The biochemist Otto Warburg lectured already at the first Lindau meeting in 1951, but no known transcription of his lecture exists. But from the title we know that it concerned photosynthesis, an example of which is the process in which green plants with the help of light and water take up carbon from the air. Warburg lectured on other aspects of photosynthesis also in 1954 and 1963, while for his last lecture in Lindau (1966) he chose the subject of cancer. During the time span 1951-66, the Lindau meetings in medicine transformed from catering mainly for specialists to catering for a broad audience consisting more and more of young researchers and students.
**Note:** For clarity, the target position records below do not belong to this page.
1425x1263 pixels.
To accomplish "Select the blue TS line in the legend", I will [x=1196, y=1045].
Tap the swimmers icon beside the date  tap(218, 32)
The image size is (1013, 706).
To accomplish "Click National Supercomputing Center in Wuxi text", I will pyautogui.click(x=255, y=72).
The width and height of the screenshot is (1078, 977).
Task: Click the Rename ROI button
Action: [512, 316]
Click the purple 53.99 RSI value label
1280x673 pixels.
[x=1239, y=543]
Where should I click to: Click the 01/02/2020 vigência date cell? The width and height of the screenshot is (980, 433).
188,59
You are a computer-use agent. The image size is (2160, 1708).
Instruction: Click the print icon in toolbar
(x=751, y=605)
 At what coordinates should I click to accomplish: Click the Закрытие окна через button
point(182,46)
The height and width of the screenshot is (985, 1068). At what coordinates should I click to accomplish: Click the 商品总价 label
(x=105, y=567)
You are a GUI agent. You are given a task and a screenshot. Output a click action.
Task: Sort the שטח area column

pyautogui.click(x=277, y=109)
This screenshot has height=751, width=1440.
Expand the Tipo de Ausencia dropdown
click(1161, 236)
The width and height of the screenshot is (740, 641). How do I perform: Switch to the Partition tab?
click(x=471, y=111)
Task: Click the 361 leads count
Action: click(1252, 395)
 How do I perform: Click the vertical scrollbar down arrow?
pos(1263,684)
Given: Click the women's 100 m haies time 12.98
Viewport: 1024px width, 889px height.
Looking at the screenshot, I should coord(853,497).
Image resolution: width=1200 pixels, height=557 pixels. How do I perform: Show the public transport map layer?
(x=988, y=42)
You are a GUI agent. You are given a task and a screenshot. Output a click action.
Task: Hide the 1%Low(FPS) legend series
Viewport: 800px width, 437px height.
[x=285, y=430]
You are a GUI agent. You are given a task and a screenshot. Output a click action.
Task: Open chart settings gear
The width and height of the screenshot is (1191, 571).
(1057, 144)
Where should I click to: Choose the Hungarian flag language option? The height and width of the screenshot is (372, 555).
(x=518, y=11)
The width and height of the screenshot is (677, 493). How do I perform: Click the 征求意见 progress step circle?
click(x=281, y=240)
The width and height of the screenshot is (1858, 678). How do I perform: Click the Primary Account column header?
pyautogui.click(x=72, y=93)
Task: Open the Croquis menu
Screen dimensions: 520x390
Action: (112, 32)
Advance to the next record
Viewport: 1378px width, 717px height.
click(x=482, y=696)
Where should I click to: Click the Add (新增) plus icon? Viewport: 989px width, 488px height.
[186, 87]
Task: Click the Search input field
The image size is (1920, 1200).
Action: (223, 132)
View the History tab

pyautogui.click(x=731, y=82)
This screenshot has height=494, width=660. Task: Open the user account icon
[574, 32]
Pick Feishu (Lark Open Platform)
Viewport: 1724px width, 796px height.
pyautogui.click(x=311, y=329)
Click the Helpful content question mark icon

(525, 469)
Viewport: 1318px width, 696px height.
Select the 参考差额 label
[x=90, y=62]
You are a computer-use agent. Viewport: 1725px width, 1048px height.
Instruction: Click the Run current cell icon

Warburg’s choice of topics raises a general question, which is of interest also today: Should the young people in the audience believe everything that a Nobel Laureate tells them just because he/she has received the Nobel Prize? It is quite clear that Warburg was an exceptionally gifted biochemical experimentalist and that he also made at least one discovery of Nobel stature. But it seems that he used the results of some of his experiments to construct theories that were not accepted by the scientific community. The two areas, in particular, in which Warburg’s theories met resistance, were the ones he lectured on in Lindau: Photosynthesis and Cancer! With regard to photosynthesis, his theory was built on the hypothesis of a maximum quantum yield and turned out not to be applicable. Warburg was known to defend his own ideas vehemently and this may possibly explain why Melvin Calvin, who received the 1961 Nobel Prize in Chemistry for his explanation of the way plants assimilate carbon dioxide, chose not to attend the Lindau meetings until 1974, when Warburg had passed away. As regards the topic of cancer, Warburg’s 1966 lecture gave an explanation of the cause of cancer that today is looked upon not as a cause but rather as an effect. His ideas about cancer also led him to live his life in a rather eccentric way and he eventually became what one could term a food fundamentalist. By acquiring a large area adjoining his house in Berlin, he could grow his own fruits and vegetables and keep his own small animals for food production. He baked his own bread and even, from specially delivered organically “clean” milk, separated out cream and made his own butter. So in answer to the question posed above, my personal recommendation to the young people in the audience is: Always keep an open but critical mind!